The gender pay gap—the gap between the average salaries for men and the average salaries for women performing the same work—has refused to budge significantly since 2015. According to the Pew Research Center, American women sixteen years of age and older earned only 84% of what men earned in 2020 (up from 83% in 2015). Similarly, 17% more women than men report being treated as though they were not competent, and 11% more women report experiencing small, repeated slights at work. 

Because the American workforce is so gargantuan, the history of gender disparity is a hugely impactful aspect of the nation’s culture. Although Susan B. Anthony raised the issue in 1869—“Join the union, girls, and together say, ‘Equal Pay for Equal Work!’”—concrete data about the disparity first appeared in the 1950s. In 1950, only 33% of women 18-64 were employed. (Those in the other 67% were almost certainly performing unpaid work at home.) Women who did receive a wage earned far less than their male counterparts: in the mid-1950s, women earned on average only about 60% of what men earned. 

There is no definitive time when the gap started to shrink, but it began to close during the 1970s. The Women’s Liberation Movement—a concentrated effort to change the role of women in work and society—catalyzed this change. As writer Renee Blakkan wrote in 1974, “The millions of secretaries, file clerks, stenographers, key-punch operators, typists, book-keepers, cashiers, receptionists, and others may be on the threshold of a new era.” 
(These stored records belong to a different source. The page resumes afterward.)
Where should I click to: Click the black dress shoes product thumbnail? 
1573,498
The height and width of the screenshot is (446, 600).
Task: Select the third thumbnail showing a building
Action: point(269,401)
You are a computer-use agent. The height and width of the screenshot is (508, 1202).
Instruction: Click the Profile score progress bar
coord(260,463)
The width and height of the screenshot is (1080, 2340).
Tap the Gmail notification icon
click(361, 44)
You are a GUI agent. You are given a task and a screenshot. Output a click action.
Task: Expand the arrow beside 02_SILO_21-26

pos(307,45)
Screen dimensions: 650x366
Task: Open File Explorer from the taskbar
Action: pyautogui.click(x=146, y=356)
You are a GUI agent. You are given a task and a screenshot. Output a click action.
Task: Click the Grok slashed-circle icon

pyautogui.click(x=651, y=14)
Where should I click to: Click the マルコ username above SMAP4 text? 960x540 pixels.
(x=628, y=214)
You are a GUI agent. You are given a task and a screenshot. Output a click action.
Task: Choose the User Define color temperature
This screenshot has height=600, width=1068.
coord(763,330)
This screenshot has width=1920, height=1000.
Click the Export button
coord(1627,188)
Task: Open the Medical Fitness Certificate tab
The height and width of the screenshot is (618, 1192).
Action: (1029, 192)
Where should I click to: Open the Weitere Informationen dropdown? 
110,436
In Hastings-on-Hudson, women became entrepreneurs and opened their own businesses around this time. According to  documents from the Hastings Historical Society, women began opening storefronts in downtown Hastings in the 1970s; Leah Fischer, who opened Pot Holder, a kitchenware store, in 1971, was the first to do so. The next year, Blanche Marchetti opened Food for Thought, an organic store that still operates today. Notably, a group of Hastings women started The Enterprise, a successful newspaper covering the Rivertowns area, in 1975. In the words of the Hastings Historical Society, “[These women] transformed downtown Hastings from a male-dominated merchant culture to the more inclusive environment we experience today.” 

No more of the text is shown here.